エンジニアが今いちばん知りたいことに答えるイベント「MANABIYA -teratail Developer Days-」レポート

#3teratailのQ&Aから学ぶWebセキュリティの現状

ITエンジニア特化型Q&Aフォーラムteratailが主催となり、2018年3月24、25日の2日間に渡り開催されたMANABIYA -teratail Developer Days-ではITエンジニアの問題解決カンファレンスをテーマに「疑問」を主題としたセッションが多く実施されました。その中から、徳丸 浩さんによる基調講演「teratailのQ&Aから学ぶWebセキュリティの現状」のレポートをお送りします。

徳丸氏による基調講演の模様
徳丸氏による基調講演の模様

セキュリティのプロがteratailで回答し続ける理由

講演は徳丸さんの自己紹介から始まりました。セキュリティを仕事としてセキュリティの書籍『体系的に学ぶ安全なWebアプリケーションの作り方』⁠SBリエイティブ)『徳丸浩のWebセキュリティ教室』⁠日経BP社)を執筆し、脆弱性診断やコンサルティング業務を行う徳丸さんが、無償でYahoo!知恵袋やteratailなどで回答し続ける理由は、⁠正しい情報を知ってほしいという衝動や、間違った情報が書かれていると正したくなる、また課題が解決されていない状態で放置されているのがムズムズするから」ということです。

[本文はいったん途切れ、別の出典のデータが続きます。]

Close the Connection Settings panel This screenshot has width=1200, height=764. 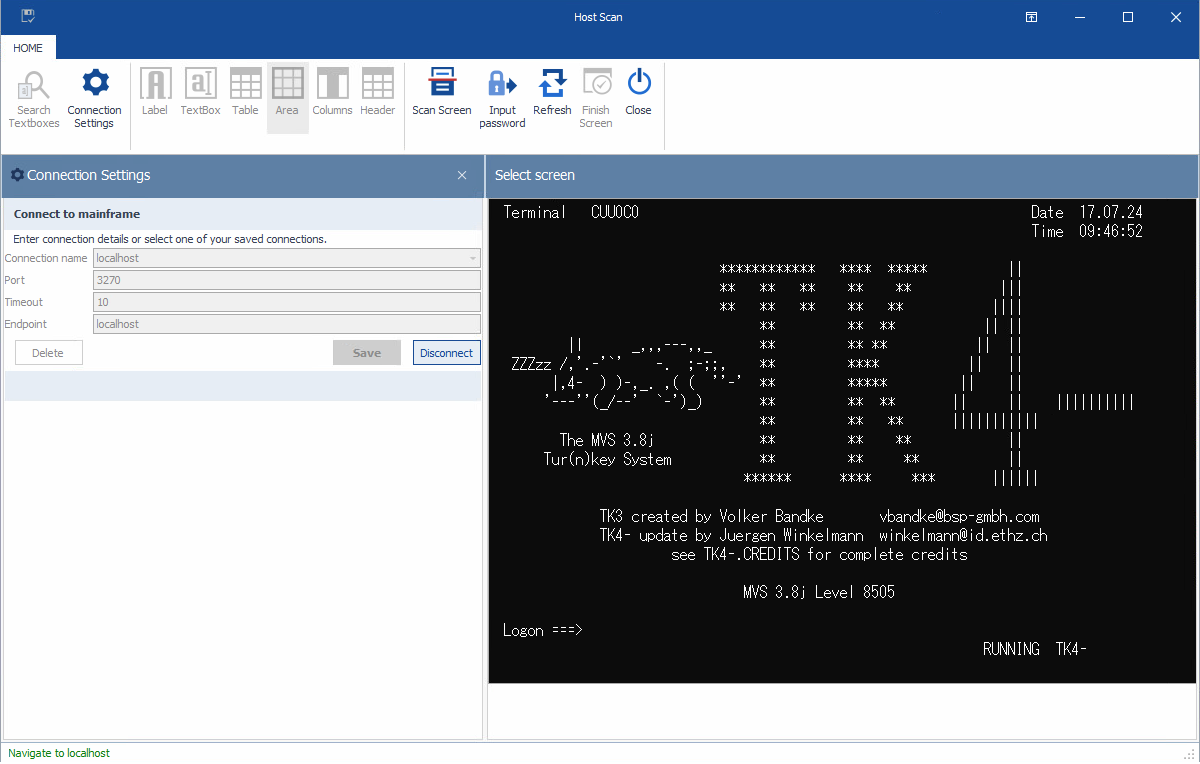(462, 175)
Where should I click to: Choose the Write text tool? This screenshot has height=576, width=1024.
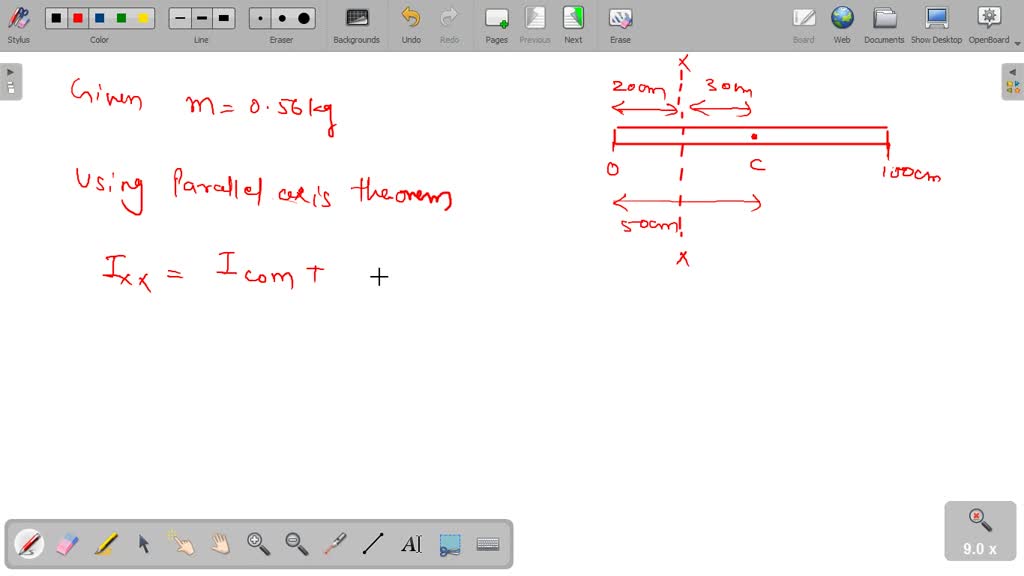pos(410,544)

次に、生活のためだけに開発している人やあまり勉強をしない人が、どうやって開発をしているかという点を問題提起されました。

本を読み勉強する人、インターネット検索をする人、Q&Aサイトで質問する人、職場の先輩に聞く人も多くいると思います。不勉強な人は多くの場合、インターネット検索やQ&Aサイトのコードをコピペして少し変更して使うでしょう。teratailでも、学校の宿題や、仕事を丸投げで質問する方がいらっしゃいます。検索して、Q&Aサイトで聞いてつくっていく人が多いという現状があります。これ自体は変えられないと考えています。であれば、変えられない中で何が出来るのかということを考えていたりします。

昔はベストアンサーがついていても脆弱性がある例が多かったのですが、今のQ&Aはだいぶ改善されいるようです。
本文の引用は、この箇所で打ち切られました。